1) My professional status at the Bank predates the arrival of the new President. I began work in the Bank in 1997.
2) There is no Bank regulation or staff rule that required me to leave the Bank in order to resolve this situation.
3) I was not given a choice to stay and, against my personal preference and professional interests, I agreed to accept an external assignment in 2005 upon the insistence of the Ethics Committee.
4) Against Bank rules and the agreement I signed with the Bank, the details of the assignment and my personnel file have been leaked to the press and staff. As you well know my salary and grade level are quite common for World Bank staff that have years of experience, background and education similar to mine.

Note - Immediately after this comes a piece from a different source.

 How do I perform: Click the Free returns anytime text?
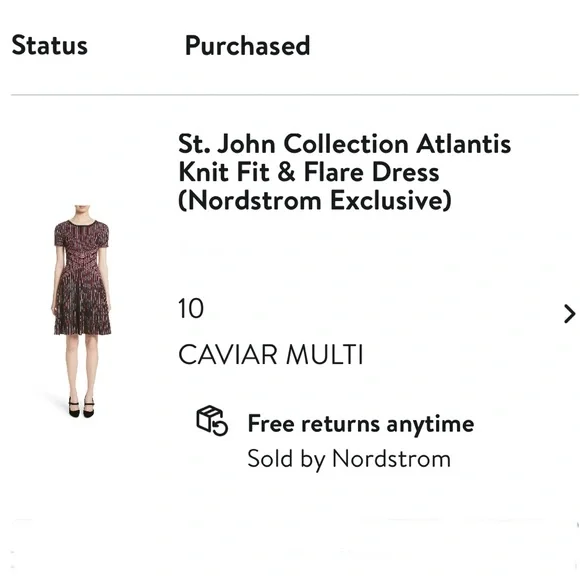(x=361, y=424)
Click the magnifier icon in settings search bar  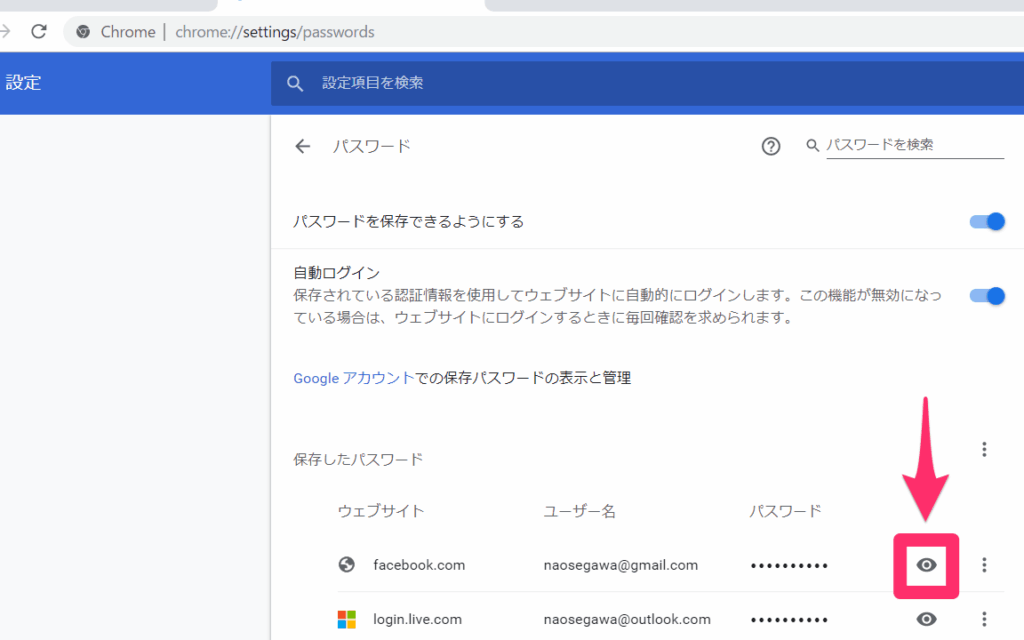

She is fighting mad about this, and rightly. WaPo's coverage of the story today goes so far as to suggest that Bank officials' fear of her righteous anger is the reason they forced Wolfie to be the one to "handle" her, even though he tried to recuse himself. (How manly of them!) Her anger speaks volumes. If Wolfowitz were arranging a "sweetheart deal," would he have arranged one that ticked her off so? Why didn't he just tell her she looked fat?

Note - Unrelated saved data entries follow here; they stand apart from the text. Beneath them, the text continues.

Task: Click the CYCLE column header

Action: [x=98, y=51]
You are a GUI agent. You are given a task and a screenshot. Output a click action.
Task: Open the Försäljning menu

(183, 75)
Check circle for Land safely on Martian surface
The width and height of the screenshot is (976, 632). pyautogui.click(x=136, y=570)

Hitchens goes into some details of her career, showing how preposterous is the charge that somehow Wolfowitz was creating a spot for an unqualified person.
She is now attacked for volunteering to visit Iraq after 2003 to assist democratic forces in that country—a rather brave thing for a divorced woman with a child to be doing. I cannot think of anyone who should have been asked to go instead, and I feel almost polluted when I point out that her interest in the question long predates her relationship with Wolfowitz. These are facts that could and should have been known to any reporter. But no—a high-risk visit to a desperately wounded country is presented as "the girlfriend" getting a cushy job. For shame.

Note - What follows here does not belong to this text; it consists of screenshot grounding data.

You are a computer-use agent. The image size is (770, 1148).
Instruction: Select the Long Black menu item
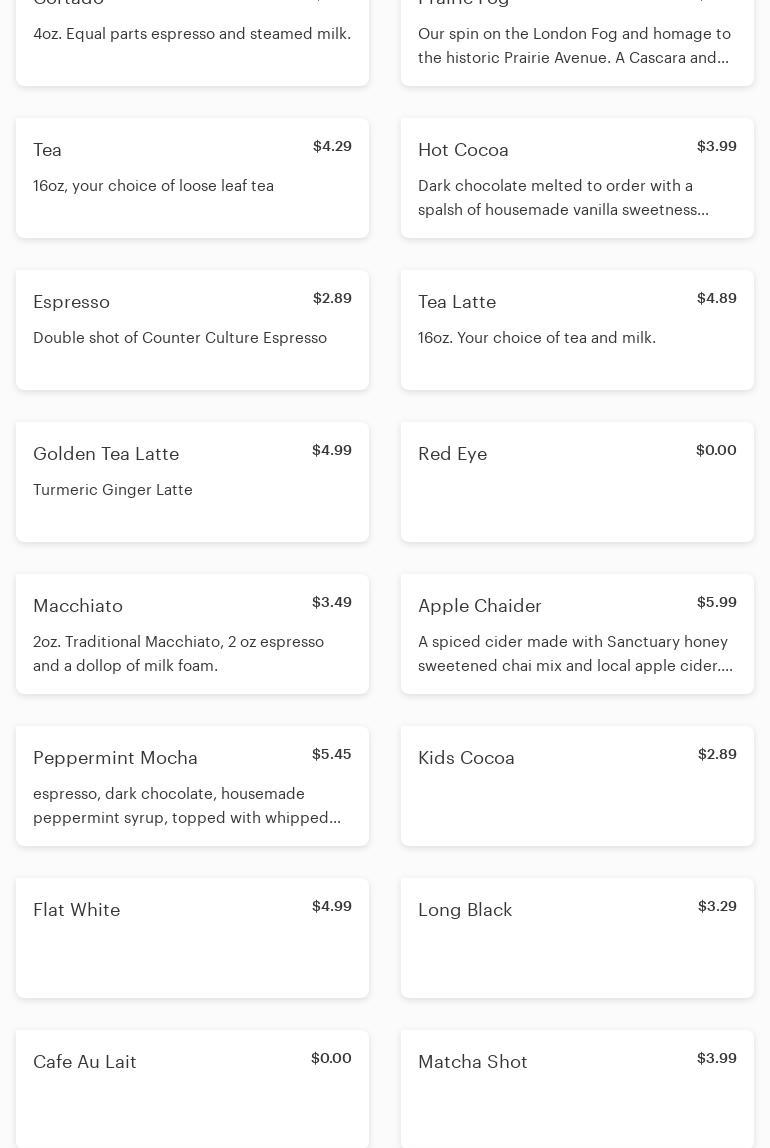point(577,938)
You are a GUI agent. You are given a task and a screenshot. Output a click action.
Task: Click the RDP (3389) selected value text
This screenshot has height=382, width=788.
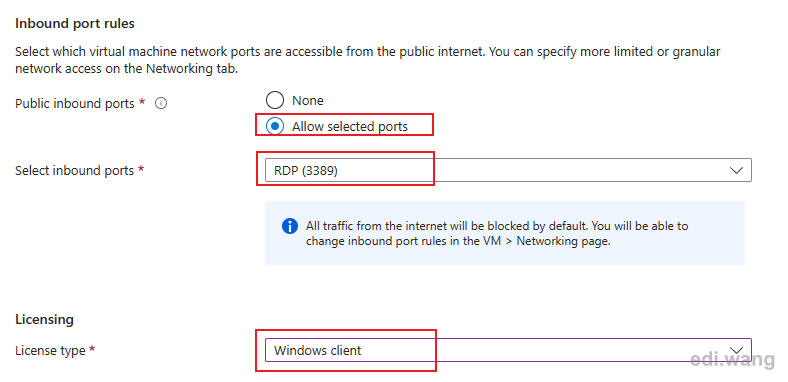click(x=306, y=171)
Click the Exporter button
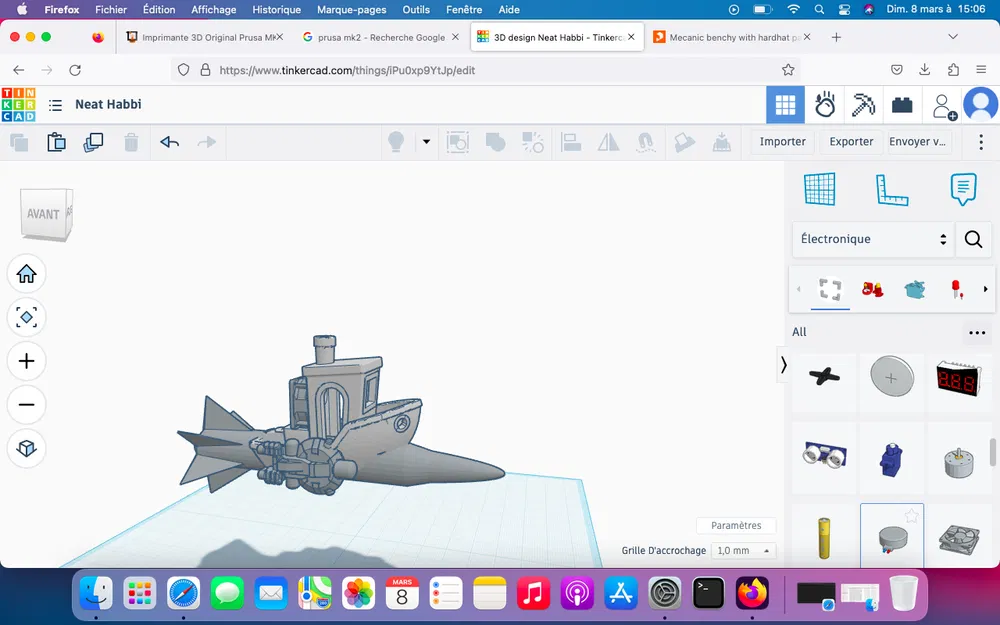1000x625 pixels. point(849,142)
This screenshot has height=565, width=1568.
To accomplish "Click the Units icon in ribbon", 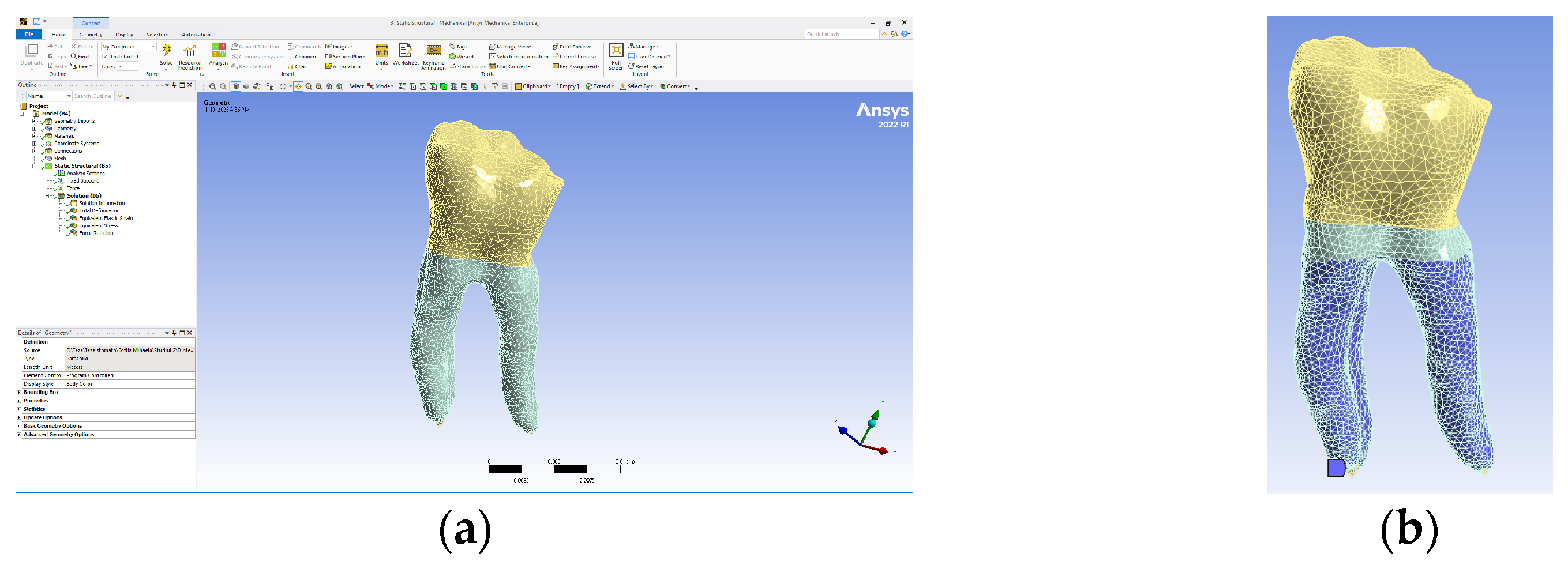I will [382, 52].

Shameful on its face, and the moreso because, as WSJ has reported, there are plenty of folks pointing fingers at Wolfie whose paramours really do have cushy jobs unwarranted by past experience. Hitchens' startling conclusion:
I have been living in Washington for a quarter of a century and have said some mean things about people and had some mean things said about me. Fair enough. I sat and thought for quite a while today and decided that this is the nastiest and dirtiest and cheapest campaign of character assassination I have ever seen. Yet almost everyone in my so-called profession seems to regard it with a smirk or as a feather in the cap.
Agreed, and the "alternative media" are doing no better, except for WSJ, which adds more exculpatory evidence today. Prof. K. at NLT has kindly highlighted my own coverage, and Jules Crittenden picks up the story today, but that's about it. Also for shame.

Meanwhile, the British press today is hilarious. The Guardian, for example, has the vapors because in the face of these false and malicious charges against him, Wolfie apparently raised his voice.
Sounding more like a cast member of the Sopranos than an international leader, in testimony by one key witness Mr Wolfowitz declares: "If they ;-) with me or Shaha, I have enough on them to ;-) them too."
Apparently the hardened gumshoes at The Guardian have never heard cursing before, and can't abide that a man who uses the F-word should lead the World Bank. If the story's even true --WSJ casts grave doubts on the veracity of the most serious testimony against Wolfie-- I certainly hope he carries through that threat. Transparency, you know.

In Der Spiegel International, Juan Cole made me laugh out loud with this whopper:
Wolfowitz's record of favoritism, ideological blinders, massive blunders and petty vindictiveness has inflicted profound harm on two of the world's great bureaucracies, the U.S. Department of Defense and now the World Bank.
Ah, yes, we all know Juan Cole to be a lover of the Dept. of Defense! And those great world bureaucracies! That line alone tells you everything you need to know about the campaign against Wolfie, doesn't it?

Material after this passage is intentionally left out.